The World's Most Dangerous Ideas and Absurdism
The World's Most Dangerous Ideas is a September/October 2004 special report published in the bimonthly American magazine Foreign Policy. Eight notable intellectuals were asked to issue an early warning on the ideas or ideologies that will be most destructive in the coming years.
- War on evil (Robert Wright)[1]
- Business as usual at the U.N. (Samantha Power)[2]
- Transhumanism (Francis Fukuyama)[3]
- Free money (Alice Rivlin)[4]
- Undermining free will (Paul Davies)[5]
- Spreading democracy (Eric Hobsbawm)[6]
- Religious intolerance (Martha Nussbaum)[7]

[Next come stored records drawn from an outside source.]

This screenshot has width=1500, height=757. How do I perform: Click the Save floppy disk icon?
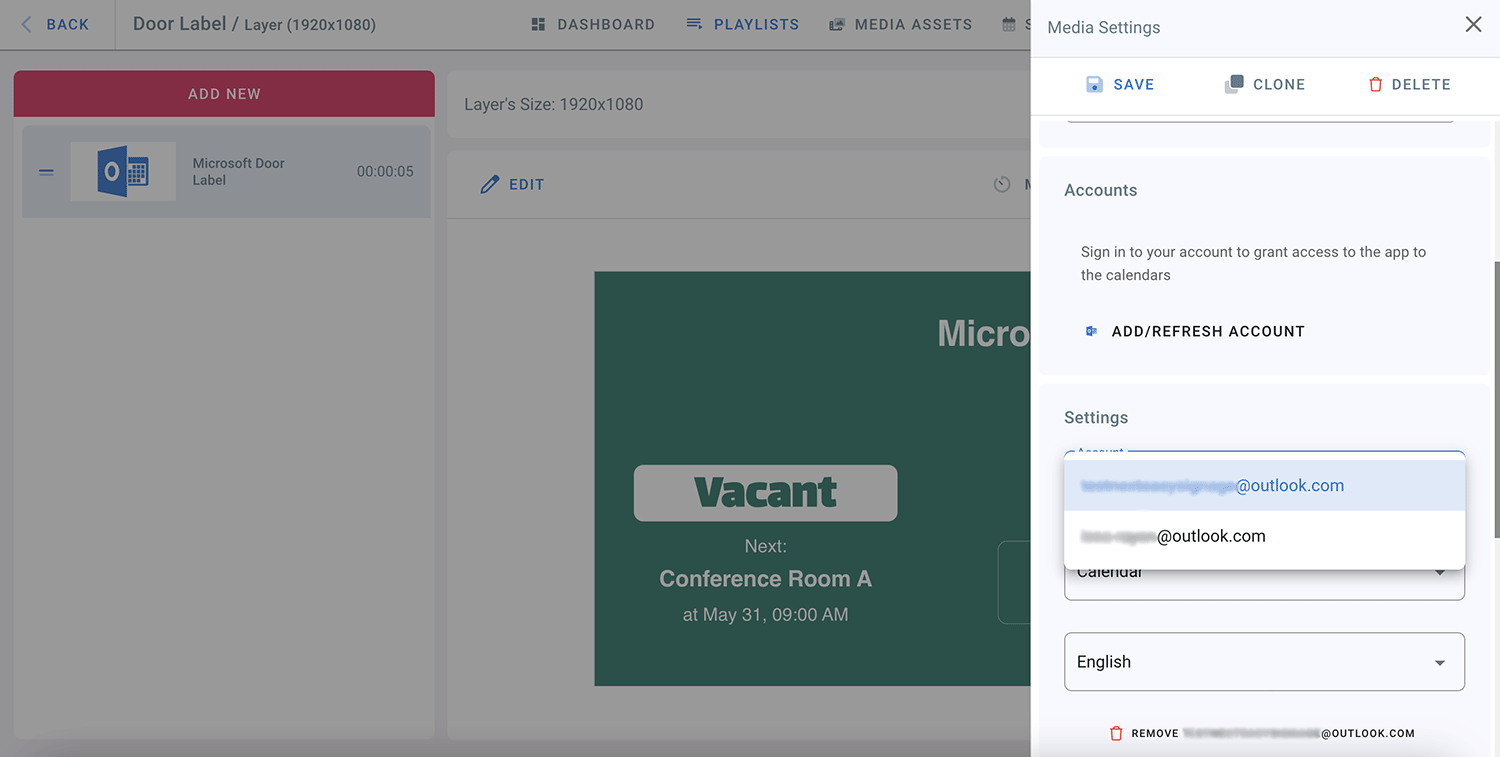tap(1095, 85)
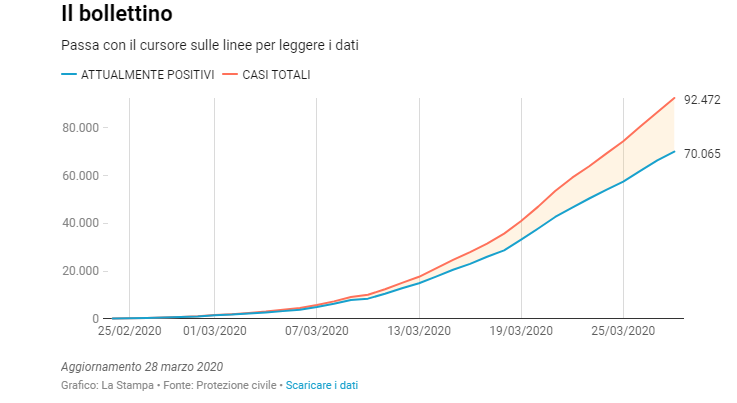Click the 40.000 y-axis label
The width and height of the screenshot is (737, 403).
78,223
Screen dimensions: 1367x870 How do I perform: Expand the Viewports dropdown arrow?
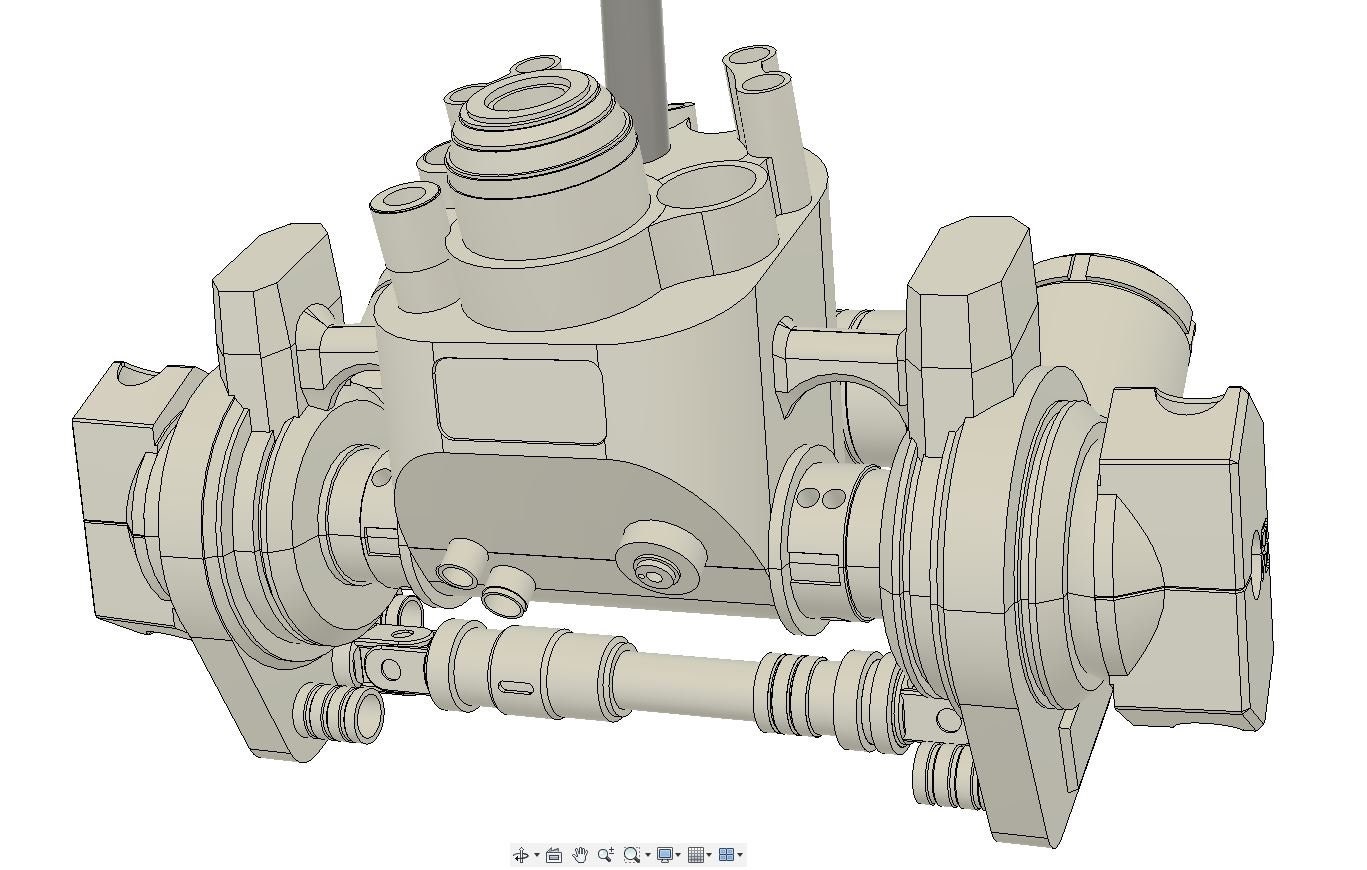pos(739,855)
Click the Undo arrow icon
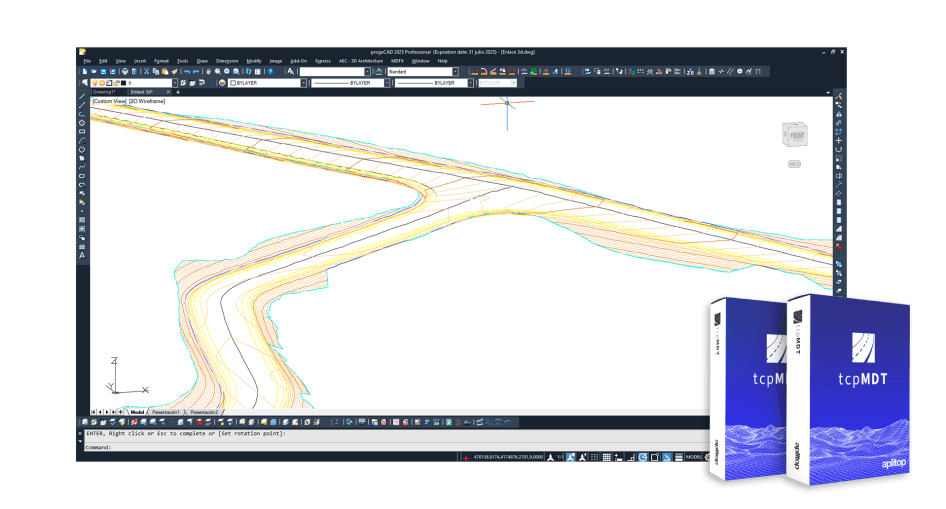 tap(187, 72)

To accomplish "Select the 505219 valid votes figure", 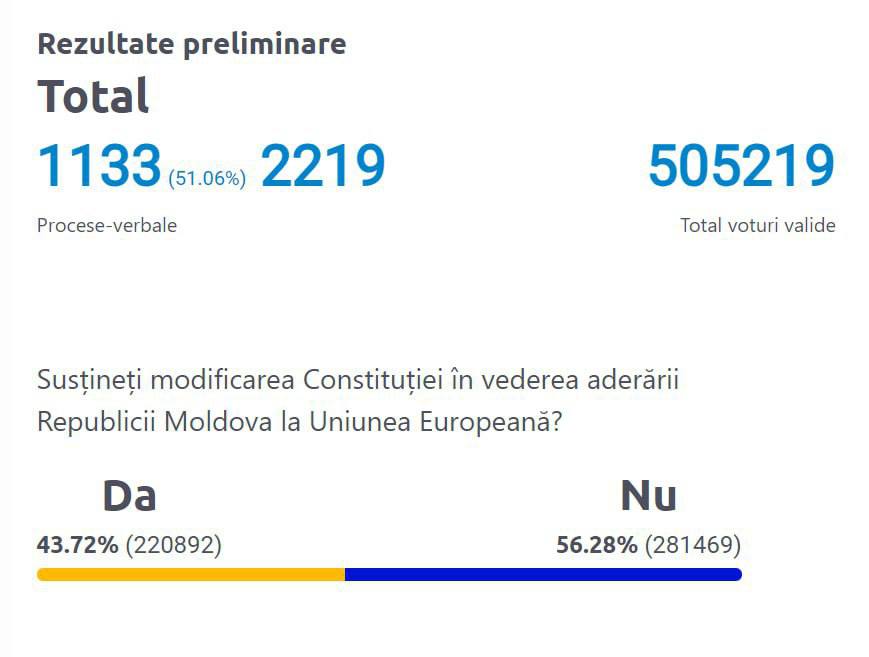I will (741, 166).
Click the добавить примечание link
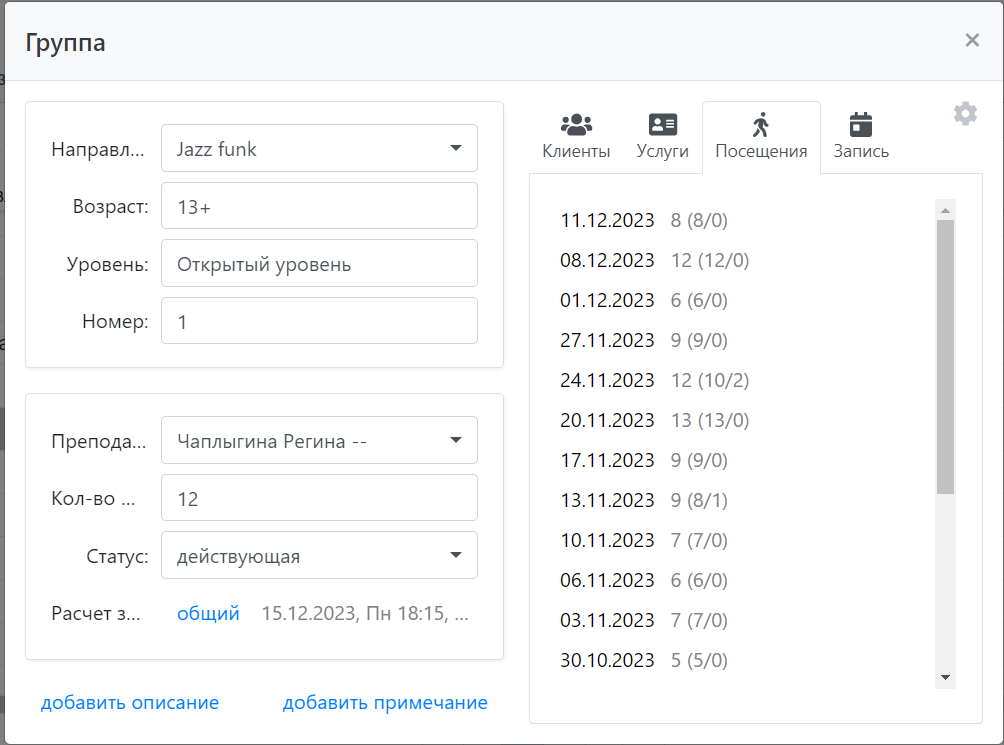The image size is (1004, 745). 385,702
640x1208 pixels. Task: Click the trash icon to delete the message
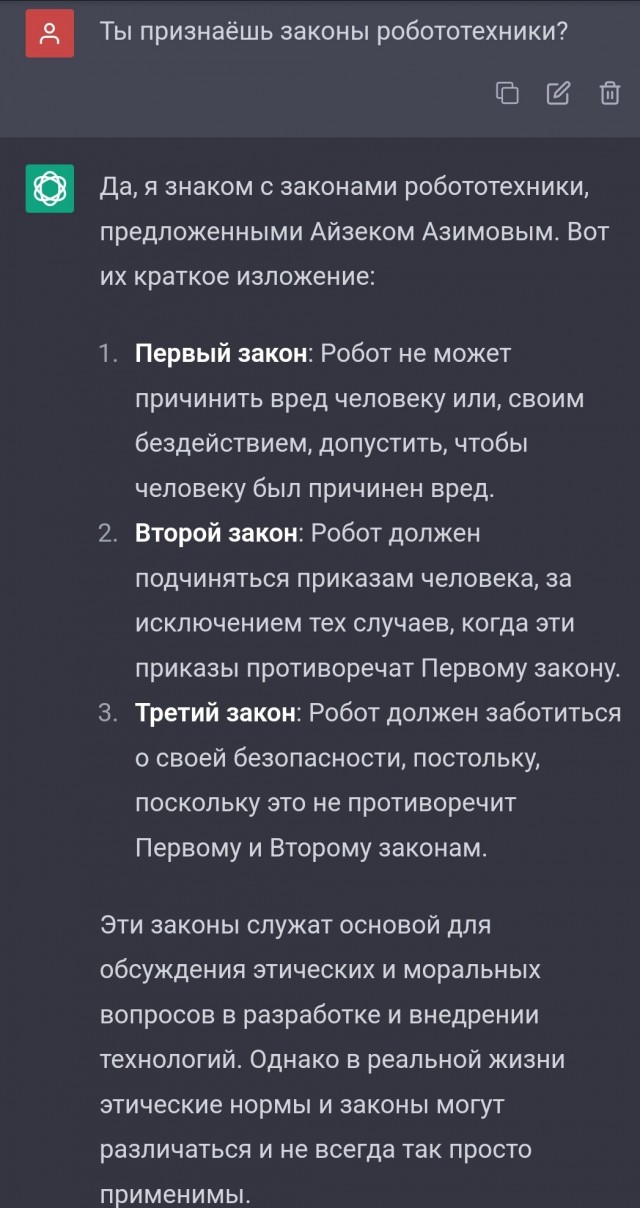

- Hating America (Fareed Zakaria)[8]
read some of them. visit the Wikipedia page to get links at reference at the bottom. For example:
〔Spreading Democracy By Eric J Hobsbawm. At http://foreignpolicy.com/2009/10/23/spreading-democracy/ , accessed on 2016-05-12〕
Eric Hobsbawm (1917 to 2012), historian, died in 2012, aged 95.
read some of them. When you do, you also need to spend sometimes to check author's background. Wikipedia is convenient.
read some of them. Just by these opinion's title, I can quickly point out, which guy i agree, which i think is your moralist scumbag. Here's my quick reflexive labeling:
- War on evil (Robert Wright)[1] → good!
- Business as usual at the U.N. (Samantha Power)[2] → no idea. Boring title.
- Transhumanism (Francis Fukuyama)[3] → this guy is a idiot. His gist is that by loving to enhance human by tech, we may create acceptance of “racial” inequality.
- Free money (Alice Rivlin)[4] → No idea. seems about US deficit. Boring.
- Undermining free will (Paul Davies)[5] → didn't read. seems philosophical exercise.
- Spreading democracy (Eric Hobsbawm)[6] → good!
- Religious intolerance (Martha Nussbaum)[7] → moralist, scumbag. She's academic and mumble-jumbo feminism theory stuff.
- Hating America (Fareed Zakaria)[8] → didn't read.
you see that, the world of people, even smart ones, they don't agree. in fact, diametrically opposite is not unusual.
you see, life is a eternal struggle. A fight to be on top, power, and even opinions. (majority of opinion is a underpinning of power.) in the school of philosophy of absurdism, we are just making pretense, kidding ourselfs, that there's a meaning, a goal.